Ma nel 2021 è ancora un tabù l’amore tra una donna di settant’anni e un uomo molto più giovane di lei? «Ancora un po’ sì», ammette Ardant, «anche se sempre meno. Nella storia dell’umanità ci sono sempre state coppie libere e coppie che invece seguivano la norma. Ma il rapporto tra il mio personaggio e quello di Melvil non inizia da un’attrazione sessuale, da una notte d’amore, bensì da conversazioni, risate, è un fatto di charme. Poi finisce col diventare anche una relazione sessuale, ma sono soprattutto due spiriti che stanno bene insieme». «È vero», concorda Poupaud, «c’è qualcosa che accomuna i due personaggi. Non saranno mai persone “vecchie”, c’è in loro qualcosa di giovane, di adolescenziale, anche di umoristico. Una maniera di guardare la vita che è simile e li rende interiormente giovani».

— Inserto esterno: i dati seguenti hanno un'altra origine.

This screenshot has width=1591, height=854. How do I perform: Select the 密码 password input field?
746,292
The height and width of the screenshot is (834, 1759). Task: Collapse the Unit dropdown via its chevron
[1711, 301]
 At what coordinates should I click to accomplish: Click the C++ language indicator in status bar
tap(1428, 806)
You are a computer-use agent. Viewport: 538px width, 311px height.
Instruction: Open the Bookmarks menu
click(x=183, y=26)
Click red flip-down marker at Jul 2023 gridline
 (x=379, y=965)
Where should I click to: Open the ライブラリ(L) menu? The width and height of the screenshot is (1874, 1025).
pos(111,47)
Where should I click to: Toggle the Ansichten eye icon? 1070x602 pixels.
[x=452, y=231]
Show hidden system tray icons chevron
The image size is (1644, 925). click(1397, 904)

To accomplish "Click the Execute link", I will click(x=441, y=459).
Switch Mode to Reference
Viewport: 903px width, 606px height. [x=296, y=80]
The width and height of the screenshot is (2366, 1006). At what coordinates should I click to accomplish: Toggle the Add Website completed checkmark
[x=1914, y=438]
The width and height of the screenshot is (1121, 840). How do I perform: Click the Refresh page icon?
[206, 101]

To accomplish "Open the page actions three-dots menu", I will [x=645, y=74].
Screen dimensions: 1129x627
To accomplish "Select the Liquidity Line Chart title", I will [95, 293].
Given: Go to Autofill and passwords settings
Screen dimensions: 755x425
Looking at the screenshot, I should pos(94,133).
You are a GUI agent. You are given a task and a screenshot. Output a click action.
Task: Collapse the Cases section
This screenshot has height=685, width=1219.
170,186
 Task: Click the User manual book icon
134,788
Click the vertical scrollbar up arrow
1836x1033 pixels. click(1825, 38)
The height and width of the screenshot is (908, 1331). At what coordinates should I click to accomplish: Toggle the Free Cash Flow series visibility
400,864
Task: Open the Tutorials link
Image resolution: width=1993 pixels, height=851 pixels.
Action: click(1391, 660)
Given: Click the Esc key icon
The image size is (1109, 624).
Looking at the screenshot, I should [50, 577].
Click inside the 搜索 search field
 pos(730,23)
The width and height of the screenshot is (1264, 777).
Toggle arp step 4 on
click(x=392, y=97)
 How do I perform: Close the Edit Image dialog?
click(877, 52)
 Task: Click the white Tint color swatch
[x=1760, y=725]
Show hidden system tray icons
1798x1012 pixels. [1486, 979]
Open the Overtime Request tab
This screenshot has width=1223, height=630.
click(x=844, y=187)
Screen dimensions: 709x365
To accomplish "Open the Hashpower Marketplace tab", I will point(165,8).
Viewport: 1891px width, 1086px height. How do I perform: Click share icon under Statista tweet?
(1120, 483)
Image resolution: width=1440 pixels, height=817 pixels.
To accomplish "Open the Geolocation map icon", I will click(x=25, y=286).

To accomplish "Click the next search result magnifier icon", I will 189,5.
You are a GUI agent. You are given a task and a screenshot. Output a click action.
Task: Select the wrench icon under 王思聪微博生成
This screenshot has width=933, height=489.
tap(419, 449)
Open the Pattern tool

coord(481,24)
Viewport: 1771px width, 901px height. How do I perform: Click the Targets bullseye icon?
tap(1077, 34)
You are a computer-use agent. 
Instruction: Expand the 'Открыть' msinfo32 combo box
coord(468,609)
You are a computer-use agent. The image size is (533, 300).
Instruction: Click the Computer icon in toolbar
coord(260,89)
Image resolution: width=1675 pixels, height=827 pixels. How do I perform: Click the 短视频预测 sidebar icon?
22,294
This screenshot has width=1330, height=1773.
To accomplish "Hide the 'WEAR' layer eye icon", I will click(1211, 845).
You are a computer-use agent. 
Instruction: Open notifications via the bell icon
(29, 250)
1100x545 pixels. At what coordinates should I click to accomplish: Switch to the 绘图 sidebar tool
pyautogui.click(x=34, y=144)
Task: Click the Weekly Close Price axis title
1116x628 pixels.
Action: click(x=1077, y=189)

Ad avvicinarli ci sono anche i rispettivi lutti. «Il mio personaggio», spiega Poupaud, «ha subito il dramma della morte di un figlio ma non è riuscito a condividerlo, neanche con la moglie», interpretata da Cécile De France. «Quando lui incontra Shauna riesce a finalmente a provare abbastanza fiducia da parlare apertamente di questo dolore, e quindi lasciarsi andare ed essere pienamente se stesso». L’amore tra i due diventa perciò anche un’occasione per riaffermare la forza dei sentimenti umani contro il dolore, la malattia e la caducità della vita stessa. Afferma al riguardo Ardant: «Io non credo che l’amore sia come i soldi, che hai sempre paura che finiscano. La vita può finire, ma non l’amore. La realtà della morte incombe sempre sui nostri personaggi. Lui ha vissuto una grave perdita ed è costantemente in contatto con persone malate, lei ha visto morire la sua migliore amica. Ma questo senso tragico della vita che è breve, e quindi il volerla vivere più intensamente possibile, li unisce».

E i due interpreti sono accomunati a loro volta dalla passione per l’Italia e dal piacere di essere di nuovo a un festival in presenza dopo gli scossoni della pandemia. «Durante la lavorazione del film», dice Poupaud, «parlavamo sempre dell’Italia, dell’amore che abbiamo per questo Paese. Fanny ha lavorato molto con grandi registi e attori italiani, io no, ma mi è sempre piaciuta molto l’Italia e sono felice di essere qui con lei e con Carine, e di ritornare in un festival del cinema. Si sente però che non è come prima, la gente è meno e forse c’è ancora un po’ di timore». D’altro canto, un festival un po’ meno affollato ha anche i suoi lati positivi, come specifica con un sorriso Ardant: «A volte mi chiedevano i video, lo detestavo!».